By GARRETT BERGQUIST
WISH-TV |
wishtv.com

A state senator on Wednesday said free speech protections don’t extend to pornographic websites.

Sen. Mike Bohacek has filed legislation that would require any website on which at least one-third of the content is deemed harmful to minors, as defined in state law, to force all visitors to verify their ages.

He says, in practice, the verification most likely would take the form of scanning driver’s licenses.

The Republican from the northwest Indiana town of Michiana Shores says his bill would prohibit websites or their verification contractors from retaining identifying information.

House Republicans have filed similar legislation.

“Quite frankly, access to some of these websites is exacerbating an already tough problem for some of these kids,” Bohacek said. “The expectation of what an adult relationship, or what a mature relationship should look like, is getting a little bit perverted to the point where kids feel like they have to do something that is way more mature than a 13-, 14- or 15-year-old should be dealing with.”
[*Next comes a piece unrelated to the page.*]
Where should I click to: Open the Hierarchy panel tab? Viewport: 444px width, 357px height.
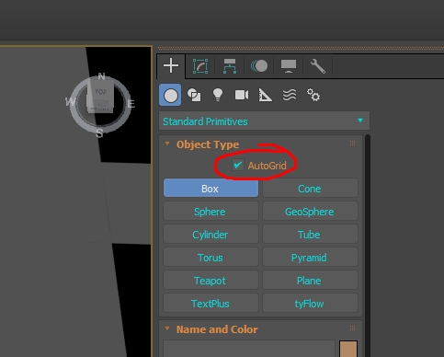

Louisiana, Utah, Texas, Arkansas, and Mississippi have passed laws similar to Bohacek’s proposal.

A federal judge in September struck down Texas’ law as unconstitutionally broad, though an appeals court has allowed the law to take effect while judges take a second look.

A federal judge in Utah rejected a lawsuit over that state’s law.
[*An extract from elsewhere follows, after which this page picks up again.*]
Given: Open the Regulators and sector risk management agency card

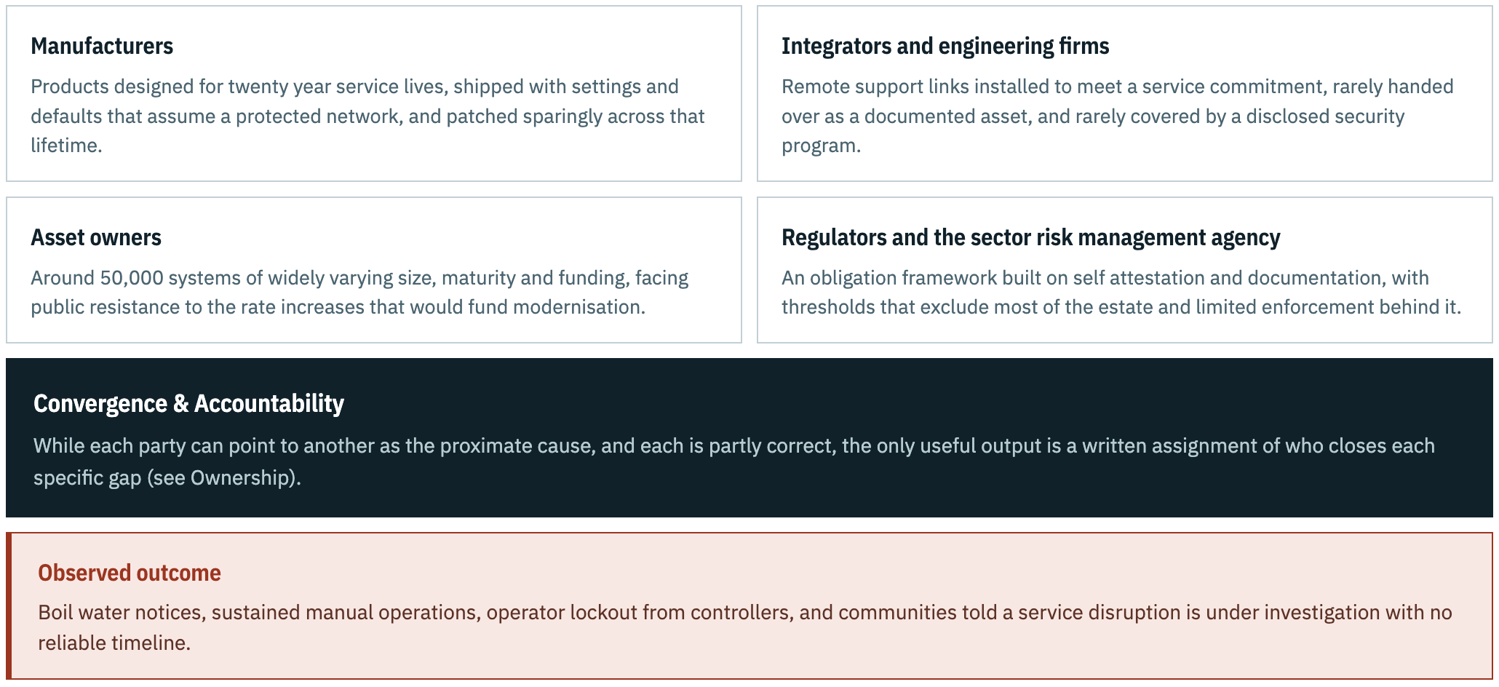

The question of how to regulate online pornography has bedeviled policymakers since the earliest days of the internet. The federal Communications Decency Act of 1996 prohibited knowingly transmitting obscene or indecent material to someone younger than 18. It provided exceptions for someone who had age-verification protocols. The United States Supreme Court struck it down the following year in a 7-2 ruling. The late Justice John Paul Stevens wrote in the majority opinion:

“In order to deny minors access to potentially harmful speech, the CDA effectively suppresses a large amount of speech that adults have a constitutional right to receive and to address to one another. That burden on adult speech is unacceptable if less restrictive alternatives would be at least as effective in achieving the legitimate purpose that the statute was enacted to serve.”
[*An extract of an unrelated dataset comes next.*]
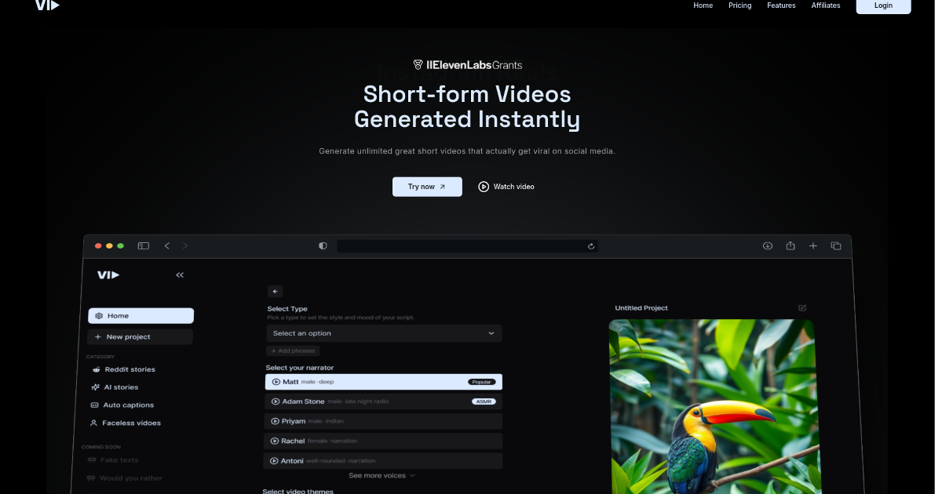Screen dimensions: 942x494
Task: Click the browser share icon
Action: tap(790, 245)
Senior U.S. District Judge David A. Ezra echoed that ruling in his September judgment against Texas’ age verification law, writing blocking and filtering software programs “are more effective and less restrictive in terms of protecting minors from adult content.”

Kate Ruane, the director of the Free Expression Project at the Center for Democracy and Technology, an organization which advocates against censorship, said bills like Bohacek’s violate the rights of adult visitors to such websites as well as the people who run those sites. She said it makes the content of such websites subject to the whims of governments’ interpretation of what constitutes harmful content. Ruane said a better option would be for online platforms to provide young users with tools, such as preplanned responses, to spot and disengage from unwanted content.

“Courts have time and again said that these types of restrictions violate the constitutional rights of adults to access constitutionally-protected content,” she said.

Bohacek said he doesn’t buy the First Amendment argument. He said the Indiana Supreme Court rejected such reasoning in a lawsuit filed against a law he wrote concerning revenge porn.

“This is not a First Amendment issue. This is a matter of responsibility and decency and following the law,” Bohacek said. “You can’t let a 15-year-old into a strip bar in northwest Indiana. It’s illegal. So what they’re doing is illegal.”

The legislative session will begin on Jan. 8 and was scheduled to run until March 14 at the latest.